This is an important area to explore as there seems to be a lot of potential for using musicians whole bodies, arms, hand and even faces to make music, but we needed to know if these methods would suit our participants’ preferred ways to make music.
We also took the opportunity in the session to find out a bit more about how our participants like to make music using digital technology and what they were hoping to create in the SoundLabs.
What did we want to learn?
We wanted find out if people really connected to using these devices and whether they felt they could control the music in a way that worked for them.
We also wanted to find out how much guidance people needed to get the most out of the experience of using those devices.
Another big question for us is about how visual these music making experiences need to be. It is becoming clearer that some kind of visual activity can help the player understand what effect they are having.
Who was involved?
We had four participants for this session.
Lilly continued her experimentation with the iPad, working closely with Ashley to test a range of different beat making apps to see which ones worked best for her.
Dean of the Dean Rodney Singers project came and tried out both devices. He is using a laptop and Garageband to do a lot of his music making at the moment, so these devices presented a very different way to make sounds.
Wayne has been with us at nearly all the SoundLab sessions. He makes a lot of music with his iPad but is really keen to find new ways to work and new sounds to make.
Stefan is new to digital music making but had just got himself a tablet a couple of days before the session.
How did it work?
Session length: 3 hours
We tried two different computer vision setups.
One setup used a camera to detect the shape of faces. The idea was that the player could try different facial expression to shape the music. The plan was that the player could train the machine to do different things based on different expressions. This is called machine learning. We used a simple synth sound that was creating a melody that could be changed by the player. The idea was that if you raised your eyebrows the machine would always do a certain musical thing, whereas if you opened your mouth it would do something different.
The other setup used a Kinnect camera to track a player’s arm/hand position. The player could move their arm through space to trigger different samples. This setup used a visualisation to show the player when and what samples were being triggered.
What did we learn?
We learned that computer vision is tricky, particularly when combined with machine learning. What does that all mean?
It means that training a machine to learn facial or arm gestures is a slow process. Although Dean really liked the look of the facial recognition setup it was hard for him to control the sounds. We started to question whether this training process that allows for gestures to be repeated with the same musical result was something that our artists could make use of.
Stefan played with the Kinnect setup for a while, but it was hard for him to make the connection between certain movements he was making and the sounds that were being produced. I had a go and I found it hard to feel connected to the experience too. We needed to go back and think about what makes a musical instrument feel connected to us. Clearly visual and sound feedback is really critical, but also the sounds we make must feel like they are coming from us in some way.

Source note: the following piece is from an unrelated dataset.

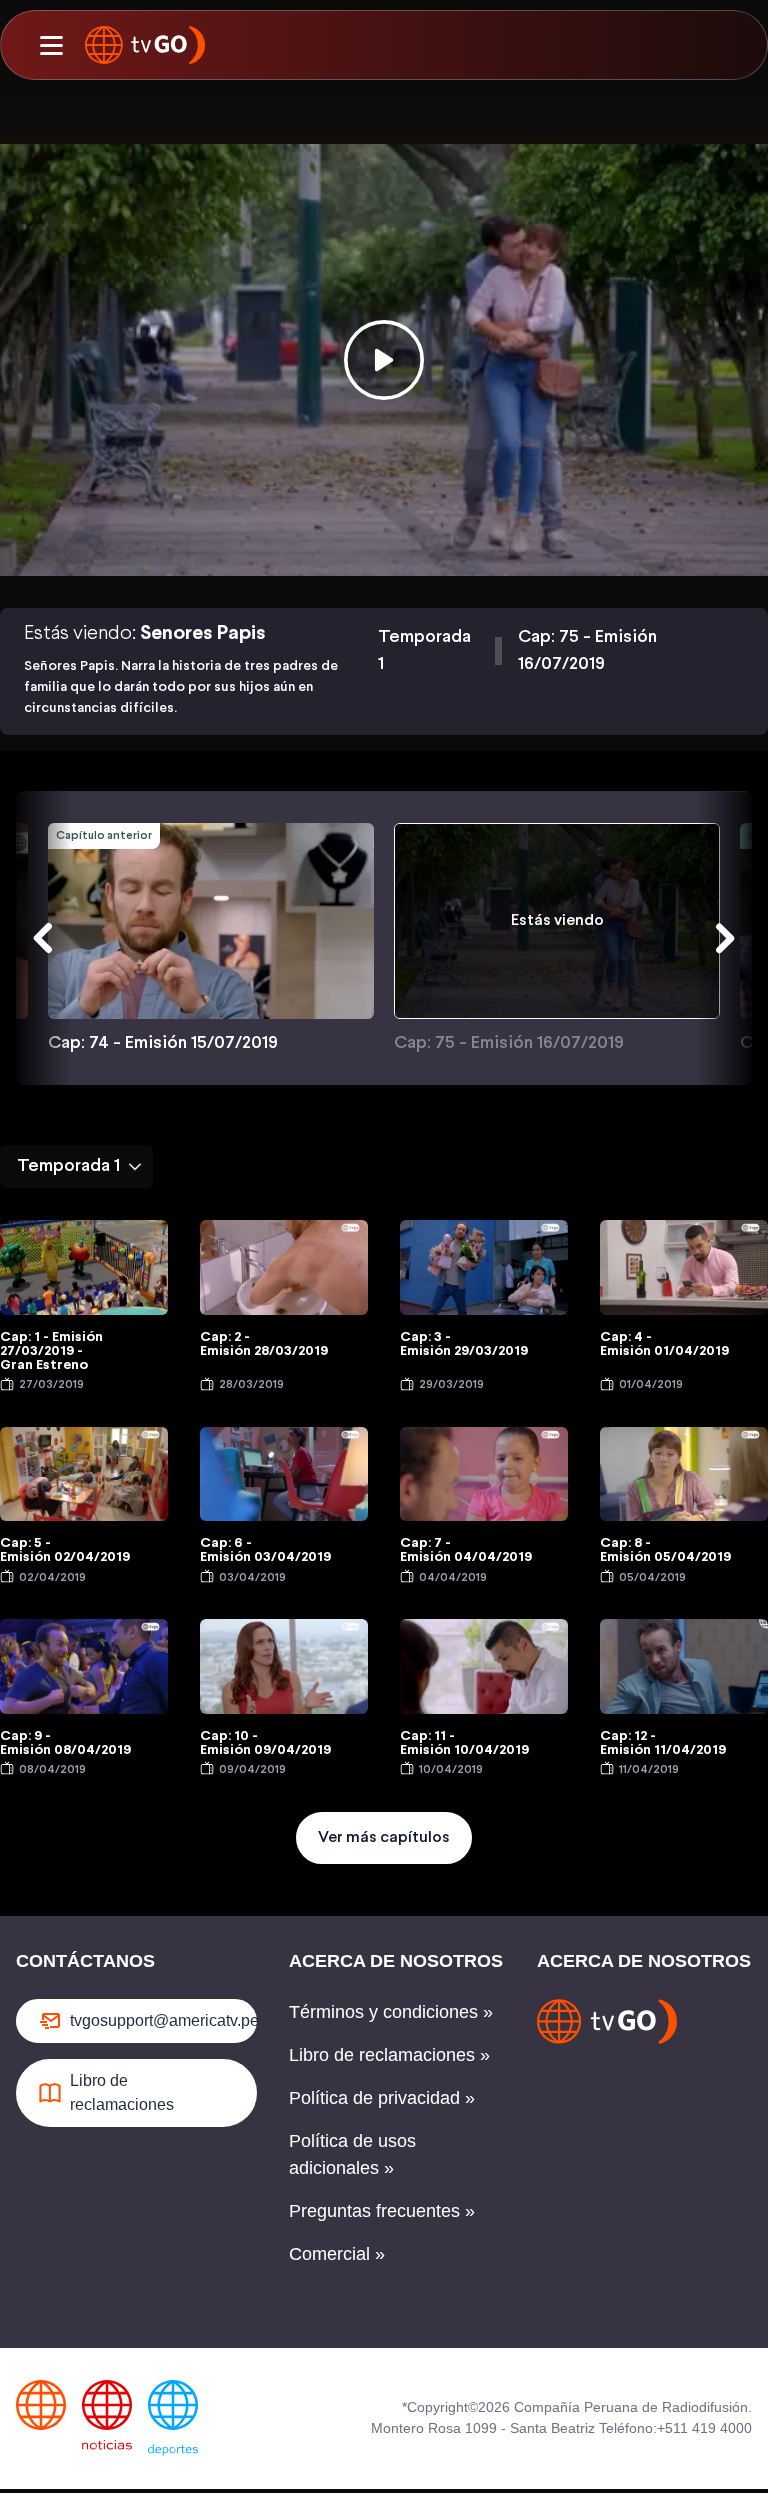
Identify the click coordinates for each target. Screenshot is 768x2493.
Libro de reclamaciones (122, 2092)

It was a challenging session but in a good way. We know that computer vision technologies are very powerful, but they need to amplify and support a real musical experience. Designing that core musical experience is not easy. We have very few instrument types that have stood the test of time. There is great amount of inventiveness going on now to find the new instruments for our current era, but this inventiveness is challenging us to consider how expressivity really works.